● EXERCISE PASSAGE
== Segment start ==

Do you understand how anxiety manifests in different people?

Have you asked your friend what type of support they prefer?

Do you force someone to confront their anxious thoughts?

Do you try to validate the concerns of your friend?

Common conclusions

We’re wired to respond to fear by either fight, flight, or freeze. For different people, one of these responses will typically dominate. When you understand that anxiety is designed to put us into a mode of threat sensitivity, it’s easier to understand someone who is feeling scared (or stressed) and acting out by being irritable or defensive, and to find compassion for them. By paying attention to how anxiety manifests in the person you care about, you can learn their patterns and be in a better position to help.

It’s best to ask someone what type of support they prefer rather than guess! This could include helping the anxious person break tasks down into manageable steps, or talking through specific options for how to deal with a difficult situation, like how to respond to an angry email, but still acknowledging their autonomy and independence while doing so. Other people are more likely to prefer emotional support, especially those who are securely attached, or who have a “preoccupied” attachment style due to a fear of being abandoned or of their emotions being overwhelming to others.

== Segment end ==

● DATASET EXTRACT

== Segment start ==

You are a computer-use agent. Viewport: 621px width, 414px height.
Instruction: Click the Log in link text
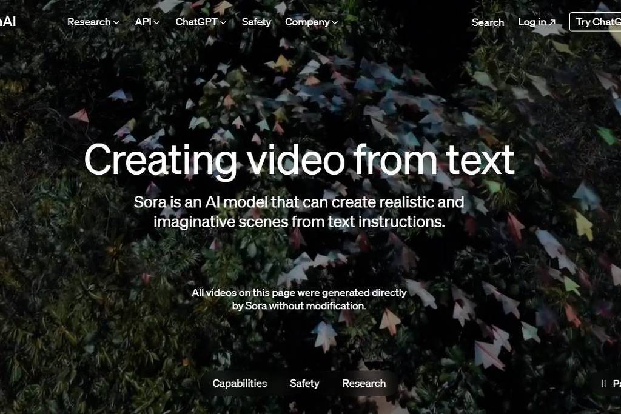point(532,22)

== Segment end ==

● EXERCISE DETAILS
Continue the passage on helping someone with anxiety from where it stops.

● WRITTEN ANSWER
It’s not good to force a person to do something they’re scared of. Trying to push somebody who’s not ready can damage that relationship. Learning how to overcome deep apprehension is work best done in partnership with a professional therapist. This takes the burden off you. It also empowers your loved one by helping them face their fears one step at a time with guidance from somebody with experience.

Many different things can make people anxious. Saying something like, “I can’t believe you’re getting upset over such a small thing” belittles a person’s experience. Instead, ask your loved one how you can provide support during challenging moments. Their anxiety doesn’t have to make sense to you — it’s important to understand that what the person is experiencing is real and requires sensitivity.

Recognize that your goal is to help, not to cure the person or relieve them from their anxiety. Taking too much responsibility is actually a symptom of anxiety, so make sure you’re not falling into that trap yourself. Keep in mind that your support doesn’t need to be directly focused on anxiety. Helping someone with anxiety isn’t always easy and you may feel like you’re getting it wrong. But, if you remind yourself that you and your loved one are both doing your best, it can help you keep things in perspective.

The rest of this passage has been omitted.